ISLAMABAD: The full potential of European Union free trade agreements (FTAs) remained untapped to the tune of almost 72 billion euros ($89bn), UNCTAD and the National Board of Trade Sweden said in a new report on Monday.

This is the amount that European exporters overpaid because they did not take full advantage of the reduced tariffs offered by the FTAs that the EU as a bloc has signed with a variety of both developed and developing countries, the report added.

As governments hurry to negotiate or review FTAs it is important to understand if businesses are fully using the agreements, argues the report, which is the first to use the concept of utilisation rates to systematically analyse FTAs entered into by the EU.

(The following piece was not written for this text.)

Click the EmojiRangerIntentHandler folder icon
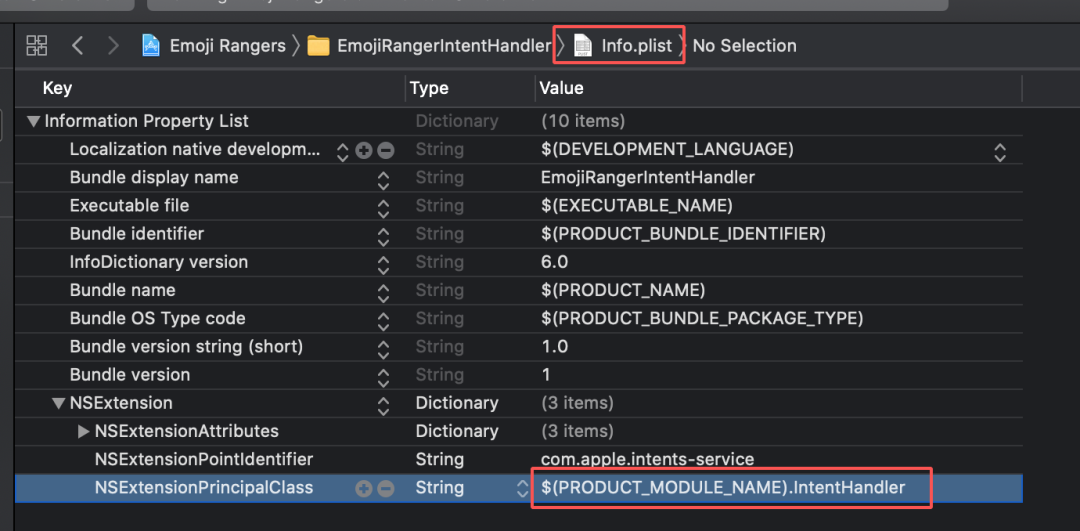 tap(318, 45)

“This report challenges some enduring myths on preference utilisation in free trade agreements,” UNCTAD Secretary-General Mukhisa Kituyi and Anna Stellinger, Director-General of the National Board of Trade Sweden, wrote in the preface to the report.

Empirical data presented in the report indicates that companies in the EU mostly take advantage of FTAs with other countries. However border-related aspects of their implementation might in some cases be more cumbersome than the provisions of the FTAs themselves.

The report concludes that while some potential in the agreements remain untapped, companies are for the most part making use of them.

“EU exporters use the agreements for 67 per cent of their exports to countries with which FTAs exist,” co-author Stefano Inama of UNCTAD said.

“But we can also note that the EU’s importers use the free trade agreements to an even greater extent. In 90pc of cases where tariff reductions can be used, they are,” co-author Jonas Kasteng of the National Board of Trade Sweden said.

A large proportion of this under-utilisation is in exports from the EU to major free trade partners such as Switzerland and South Korea, while the biggest share of unused tariff reductions to the EU is in imports from Switzerland, Turkey, South Korea and Mexico. This hits imports to a value of 10.5bn euros ($12.9bn).